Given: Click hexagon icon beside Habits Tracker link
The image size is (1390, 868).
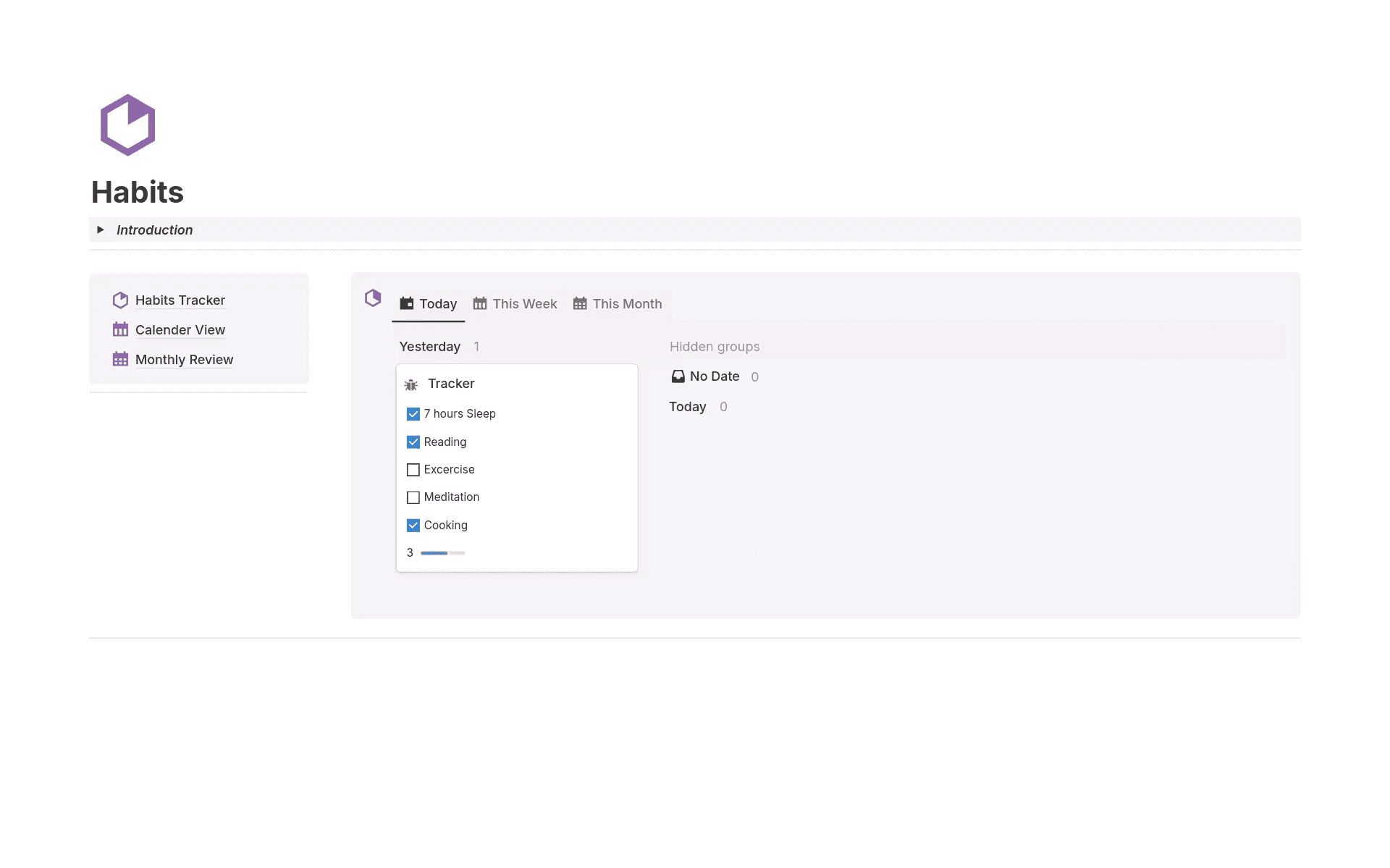Looking at the screenshot, I should (x=120, y=300).
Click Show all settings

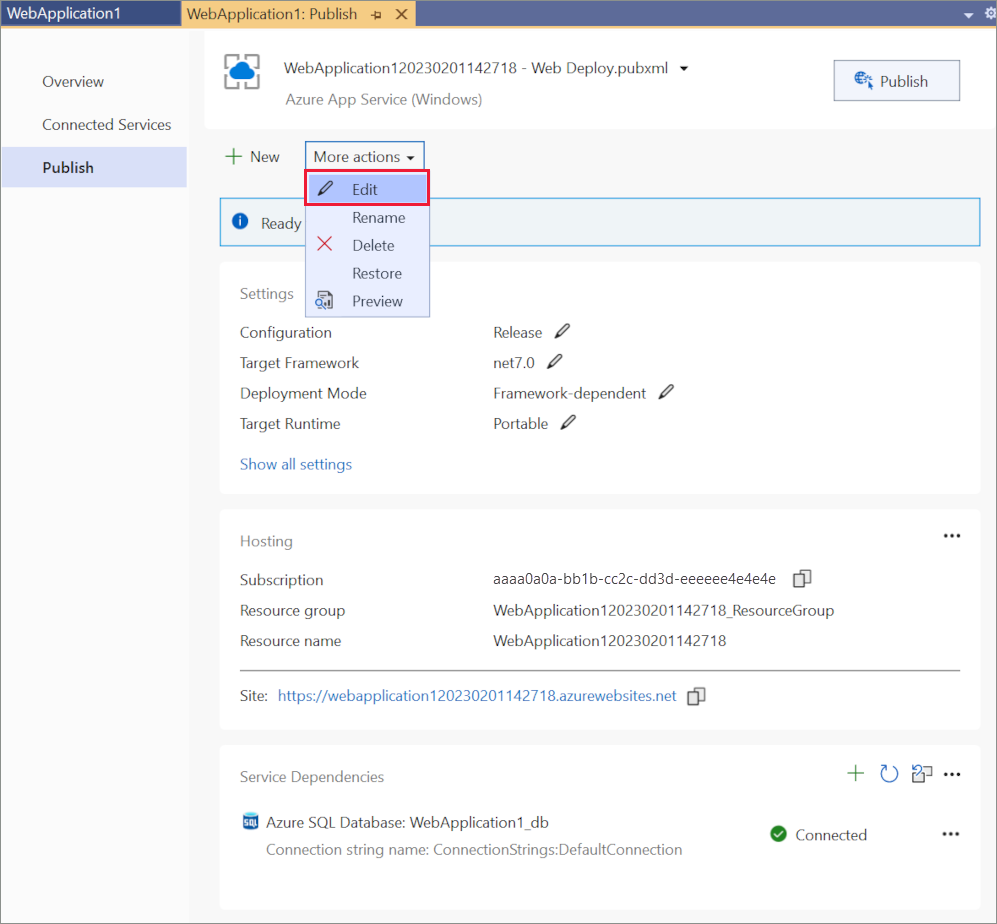296,464
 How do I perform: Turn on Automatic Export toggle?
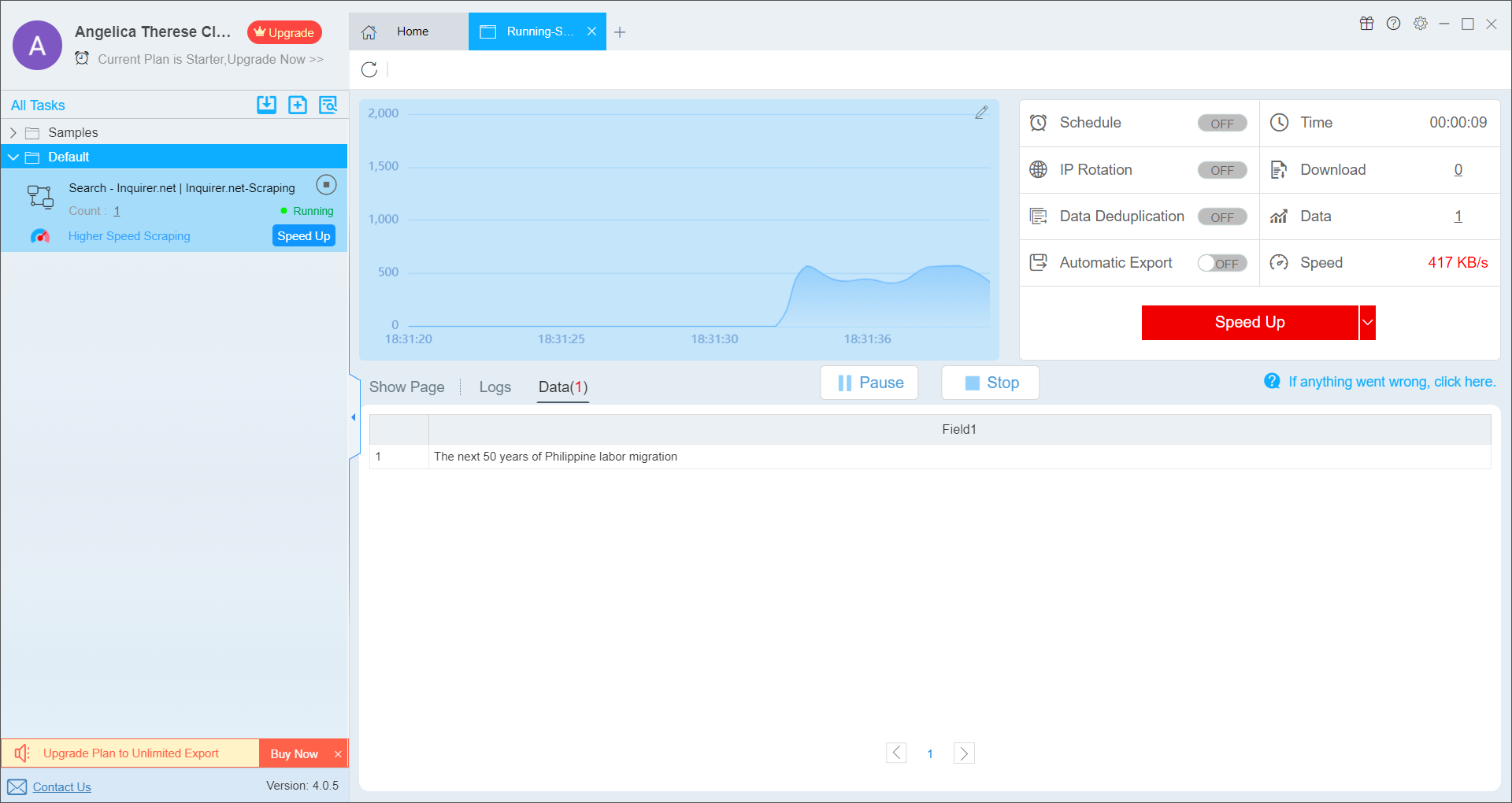[1221, 263]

----

Problem to work on
Please copy every line of the material above word for word, leaving the pictures out.

Answer below
Given: Click hexagon icon beside Habits Tracker link
The image size is (1390, 868).
Looking at the screenshot, I should (x=120, y=300).
Click Show all settings

296,464
 How do I perform: Turn on Automatic Export toggle?
[1221, 263]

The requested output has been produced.